The son had cast off his father, but as the lost son makes his way home, the story is so utterly clear: his father sees him, “while he was still way far off.” Bookkeeping, farming, advanced planning, he hasn’t been doing any of these tasks essential to the household. He’s been doing something that takes precedence over them all: he’s been watching for his son. He sees his son. He recognizes what others might not. When the boy is but a silhouette against the sky, the father sees him. He sees his slowed but still familiar gate before he comes into full clarity of view. While he was still far off, his father sees, because compassion never gives up on people.

In the same way, compassion pursues. This father takes off, hiking up his skirts to run down the path as the door slams behind him. Then a rapid staccato of action: moved with compassion, he falls on his neck, and kisses him again and again. No testing of the son. No questions asked. The father cuts him off mid apology speech with an extravagant welcome and celebration.

And as the story continues in Act 2, he acts similarly toward his elder son, filled with his understandable anger out in the field. But the father, again, pursues one of his sons. This is a father that goes out to both of his children, the parable tells us. He pleads with the elder. He even entreats him with a term of such endearment – “my dear child.” Because compassion always goes out to people.

And compassion defies expectation. Understand, that in the ancient world of this parable, by most accounts, fathers were detached, authoritative, conscious of hierarchy, and defensive of their honor. Children came to them, not the other way around. This father so defies convention that the parables scholar Bernard Brandon Scott has said by first century standards he was more like a mother than a father. Fathers don’t give away the inheritance, as though they are dead. Fathers don’t wait at the kitchen window for days at a time. Fathers don’t hike up their skirts. Fathers don’t pursue. Fathers don’t fall down in a mess of emotion. But this father does.

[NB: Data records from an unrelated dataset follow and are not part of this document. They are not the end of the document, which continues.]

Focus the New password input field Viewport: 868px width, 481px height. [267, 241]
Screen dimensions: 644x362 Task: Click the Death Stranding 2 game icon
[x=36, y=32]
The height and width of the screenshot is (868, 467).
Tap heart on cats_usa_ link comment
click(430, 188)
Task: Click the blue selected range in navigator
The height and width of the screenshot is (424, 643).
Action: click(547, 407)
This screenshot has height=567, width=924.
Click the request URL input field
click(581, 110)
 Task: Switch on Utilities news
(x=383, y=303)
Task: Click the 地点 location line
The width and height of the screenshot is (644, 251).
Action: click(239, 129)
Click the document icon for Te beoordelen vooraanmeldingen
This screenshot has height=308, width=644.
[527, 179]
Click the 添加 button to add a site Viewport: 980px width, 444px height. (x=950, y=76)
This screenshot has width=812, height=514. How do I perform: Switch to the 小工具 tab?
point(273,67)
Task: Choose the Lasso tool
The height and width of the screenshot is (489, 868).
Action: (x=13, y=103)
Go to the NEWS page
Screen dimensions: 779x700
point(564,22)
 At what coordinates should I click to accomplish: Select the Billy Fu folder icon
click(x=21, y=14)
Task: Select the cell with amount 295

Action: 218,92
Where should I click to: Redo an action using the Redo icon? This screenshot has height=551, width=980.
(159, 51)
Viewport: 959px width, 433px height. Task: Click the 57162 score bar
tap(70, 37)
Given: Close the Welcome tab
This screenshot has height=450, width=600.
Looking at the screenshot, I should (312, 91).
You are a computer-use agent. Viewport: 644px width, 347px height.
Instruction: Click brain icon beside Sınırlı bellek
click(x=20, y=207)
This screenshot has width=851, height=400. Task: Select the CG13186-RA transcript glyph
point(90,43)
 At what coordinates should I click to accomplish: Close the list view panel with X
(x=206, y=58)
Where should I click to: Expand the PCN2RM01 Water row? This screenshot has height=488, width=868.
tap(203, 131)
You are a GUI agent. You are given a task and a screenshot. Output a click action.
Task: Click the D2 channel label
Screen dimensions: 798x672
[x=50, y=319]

And Jesus is telling us something of this kind of compassion, that prompts his followers to defy convention and limit, discard the weights of expectations they’ve carried all these years in favor of a bold new story of unrestricted love, complete with all its pursuit, and persistent waiting, and extravagant giving.

Because such compassion changes the ending. Jesus leaves an open ending in this parable so that we must finish the story for ourselves. Younger son, older son, and we can easily imagine a third scene. Jesus’ early listeners probably would have imagined it, too — an inevitable conflict on the horizon. For, one day, the father will be gone. And it will just be two brothers and between them an inheritance is there to be claimed. You can imagine the rest of that story. You’ve heard the tale before. As old as Cane and Abel, Jacob and Esau… and you know how it ends. Sons can’t be expected to divide between them that which the father leaves behind Children wouldn’t believe there was enough of their father’s great resources to go around. There’s only one way to settle this – collision and conflict, where the last one standing claims the prize. And in the ancient world, one or both of these children would probably end up dead.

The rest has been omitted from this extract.